## [Stored records]
────────────────────────────────────────

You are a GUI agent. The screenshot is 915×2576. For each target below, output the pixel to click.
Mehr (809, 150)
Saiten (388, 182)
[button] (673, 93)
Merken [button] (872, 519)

────────────────────────────────────────

## [Your goal]
Rewrite all the rows above, replacing "button" with "link" and leaving everything else unchanged.

## [Solution]
You are a GUI agent. The screenshot is 915×2576. For each target below, output the pixel to click.
Mehr (809, 150)
Saiten (388, 182)
[link] (673, 93)
Merken [link] (872, 519)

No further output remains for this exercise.